[Task prompt]
Quote every line of the data below as it stands, omitting pictures.
==== Input data ====
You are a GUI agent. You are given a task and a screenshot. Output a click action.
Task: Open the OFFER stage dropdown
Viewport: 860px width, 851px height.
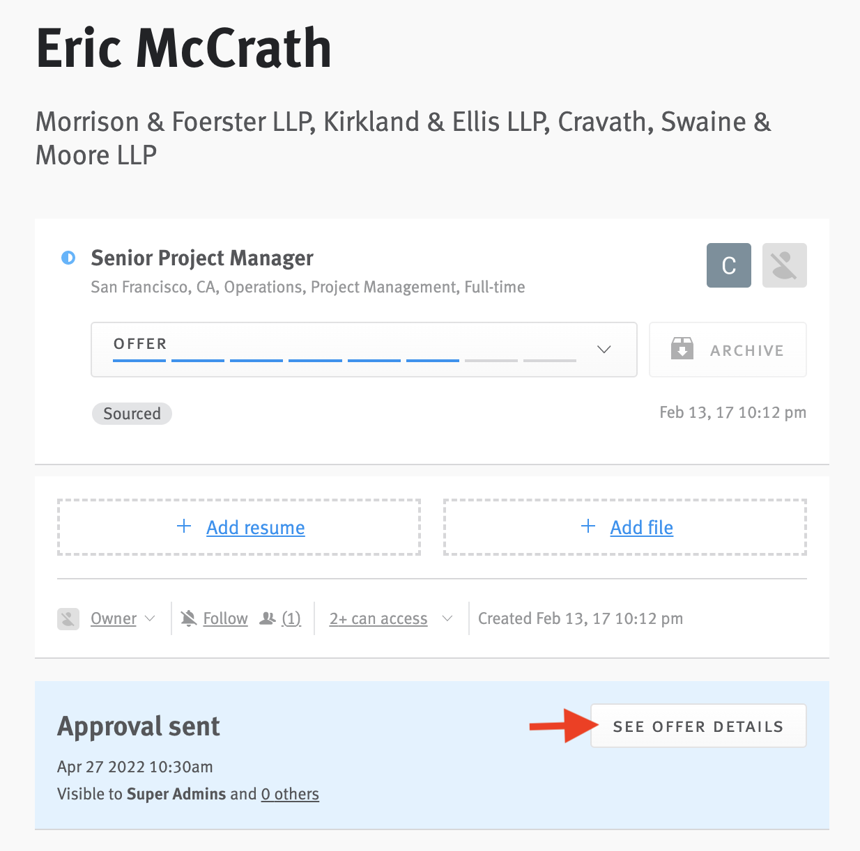pos(604,350)
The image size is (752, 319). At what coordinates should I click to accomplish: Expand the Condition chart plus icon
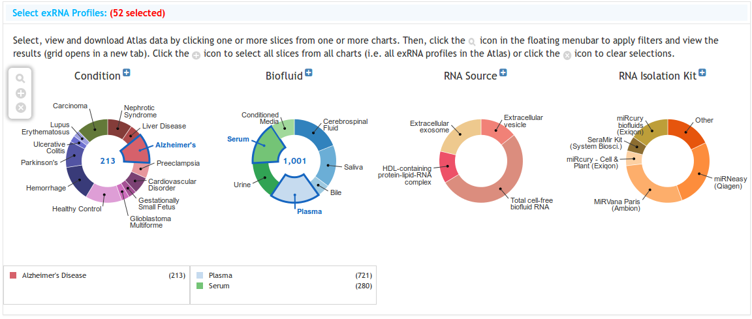click(x=127, y=72)
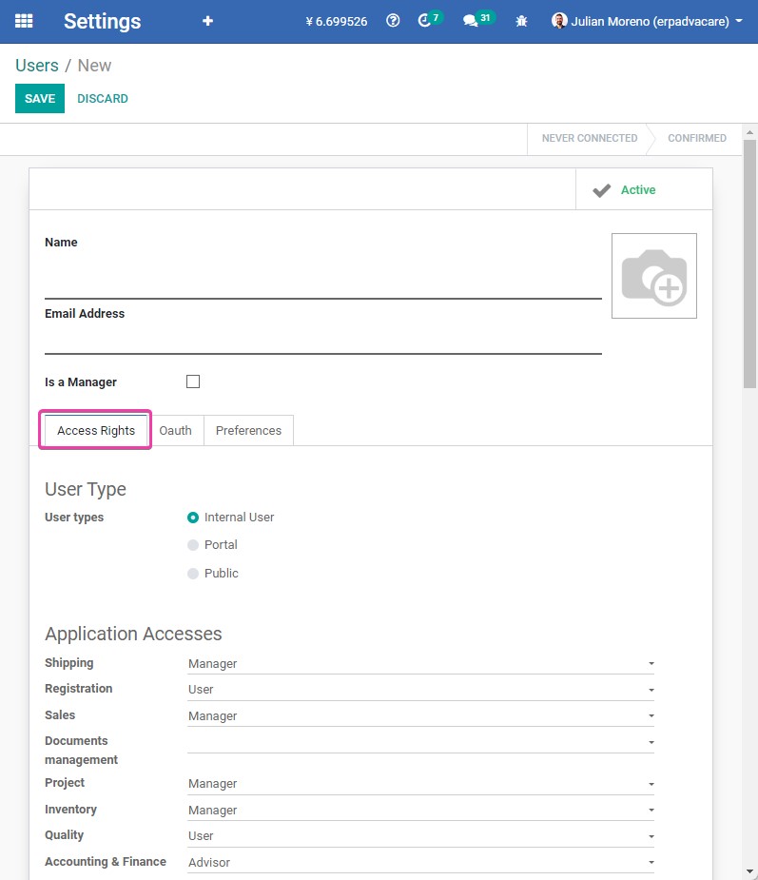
====
[Exercise response]
You are a GUI agent. You are given a task and a screenshot. Output a click action.
Task: Open the OFFER stage dropdown
Viewport: 860px width, 851px height.
pos(604,350)
The image size is (752, 319). At what coordinates should I click to accomplish: Expand the Condition chart plus icon
click(x=127, y=72)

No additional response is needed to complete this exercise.